Confirmação do diagnóstico

Como o T. pallidum é uma bactéria que não é cultivável em laboratório, o diagnóstico de sífilis geralmente se baseia em exames sorológicos ou, menos comumente, na visualização direta do microorganismo em material clínico (como o raspado de lesões ulceradas). Os exames sorológicos são métodos que dependem da produção de anticorpos em resposta à infecção. Em razão disto, nos estágios iniciais da doença, uma sorologia não reativa não descarta a possibilidade de sífillis. Cerca de 30% das pessoas com sífilis primária, em vigência de lesões ulceradas, têm sorologia não reativa, pois ainda não desenvolveram anticorpos. Para a visualização direta do T. pallidum é necessário equipamento apropriado (microscópio de campo escuro) e pessoal técnico treinado, o que limita a realização deste método diagnóstico a alguns laboratórios de referência.

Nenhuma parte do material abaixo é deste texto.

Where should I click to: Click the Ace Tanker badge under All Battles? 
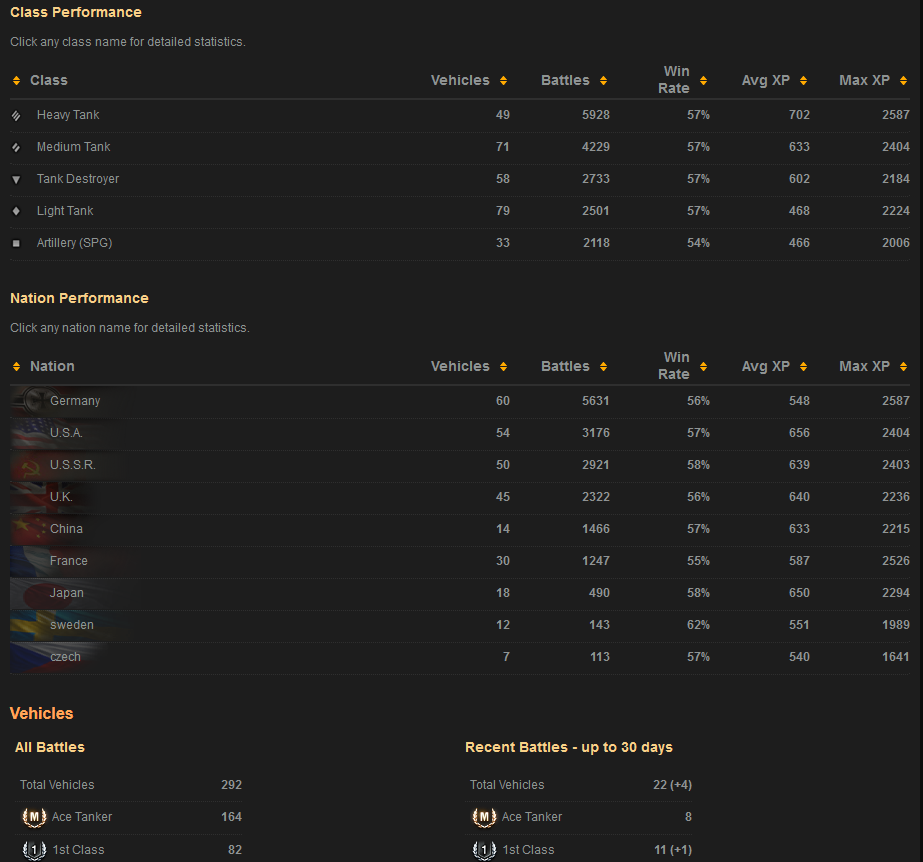point(34,818)
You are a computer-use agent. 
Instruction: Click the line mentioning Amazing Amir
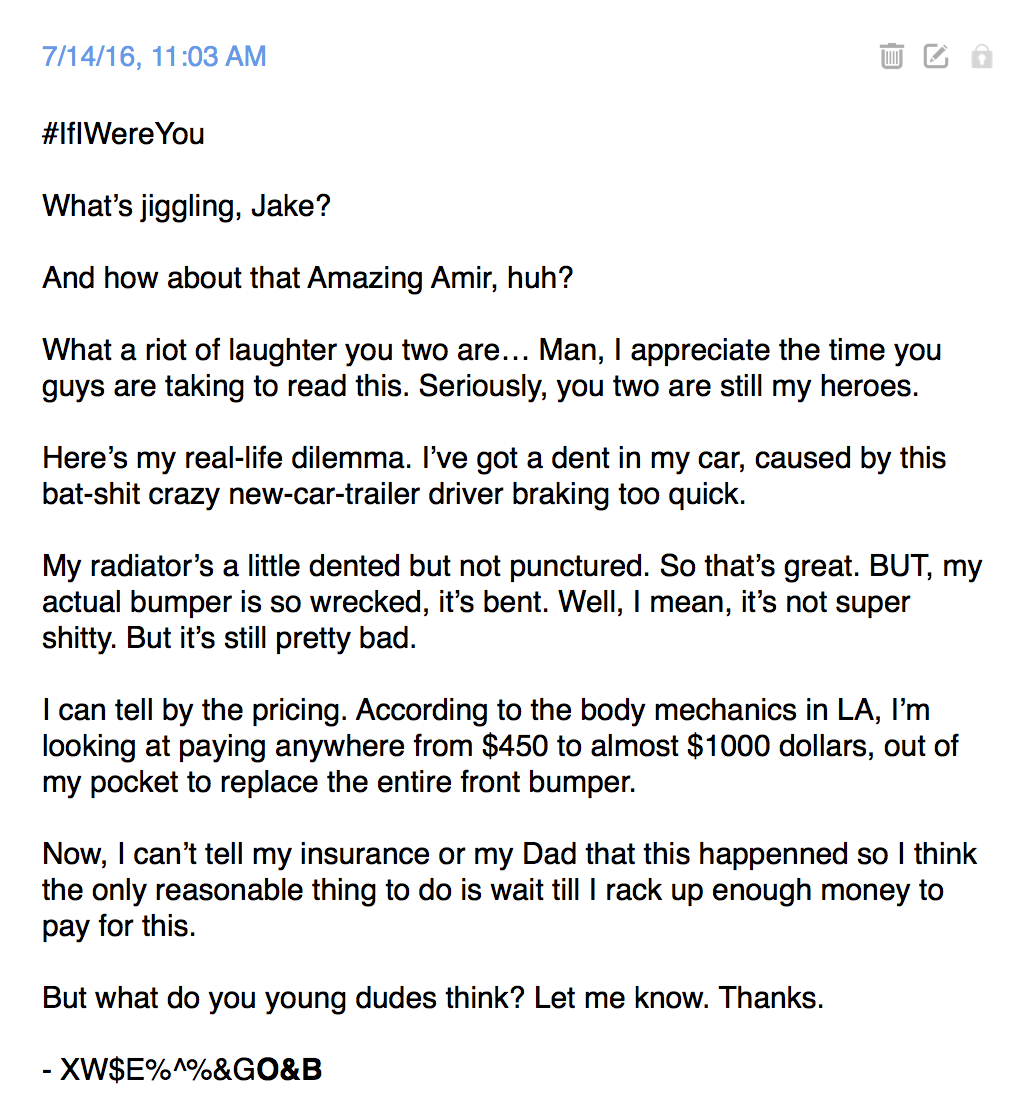tap(308, 278)
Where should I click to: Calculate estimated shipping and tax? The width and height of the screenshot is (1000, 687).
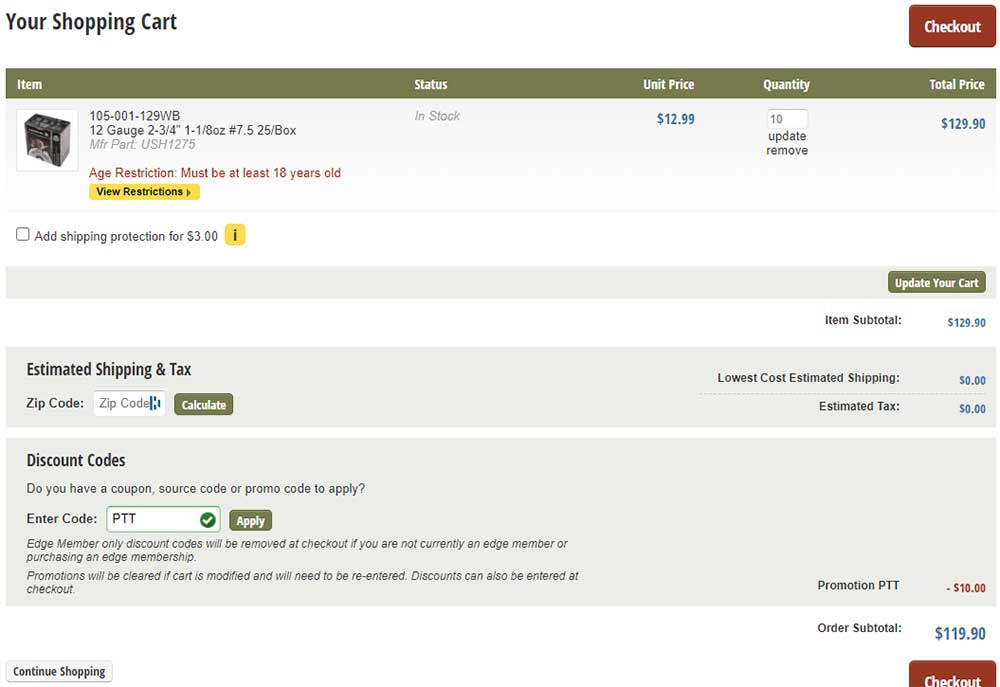[203, 405]
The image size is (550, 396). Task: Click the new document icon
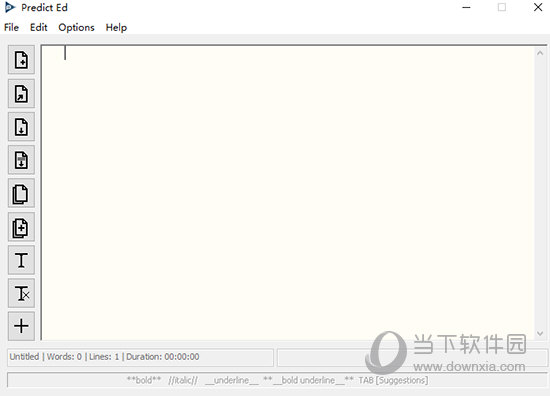point(21,60)
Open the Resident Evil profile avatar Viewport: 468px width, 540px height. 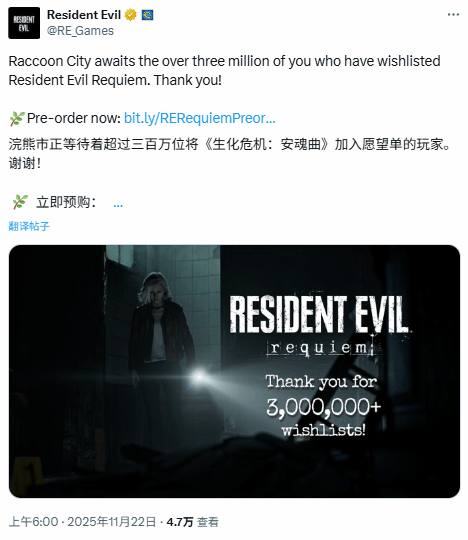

A triagem sorológica comumente é feita com a relização do VDRL (Venereal Disease Research Laboratories). O resultado dos exames reativos do VDRL é expresso em títulos de anticorpos (1/2, 1/4, 1/16, 1/32 etc.) e pode ser utilizado para o acompanhamento da resposta ao tratamento. Um VDRL reativo (mesmo títulos baixos) deve ser interpretado como possível diagnóstico de sífilis. Contudo, o VDRL pode ter resultados falso reativos, comumente com títulos baixos, em algumas condições (gestação, doenças febris agudas, malária, tuberculose, doenças hepáticas crônicas, neoplasias em estágios avançados, lupus eritematoso sistêmico). Por este motivo, quando o VDRL é reativo, é recomendável a realização de um outro método sorológico, como o FTA-ABS (Fluorescent Treponemal Antibody Absorption Test) para a confirmação do diagnóstico. Adicionalmente, a presença de anticorpos em títulos elevados pode, paradoxalmente, ocasionar um resultado (falso) de VDRL não reativo. O fenômeno é denominado efeito prozona e pode ser revertido com a simples diluição do soro testado.


Tratamento

O tratamento da sífilis é feito com antibióticos (em geral penicilinas) e o esquema deve ser adequado ao estágio da doença. O tratamento deve ser seguido rigorosamente, de acordo com a orientação médica. O parceiro sexual, necessariamente, também deve ser tratado. O tratamento adequado da grávida com sífilis evita o adoecimento do concepto. O VDRL pode ser empregado para acompanhamento da resposta à terapêutica, uma vez que os títulos diminuem e a pessoa pode deixar de ter resultados reativos. O FTA-ABS não é utilizado para a triagem sorológica ou para o acompanhamento de resposta à terapêutica porque permanece reativo mesmo após tratamento correto da doença.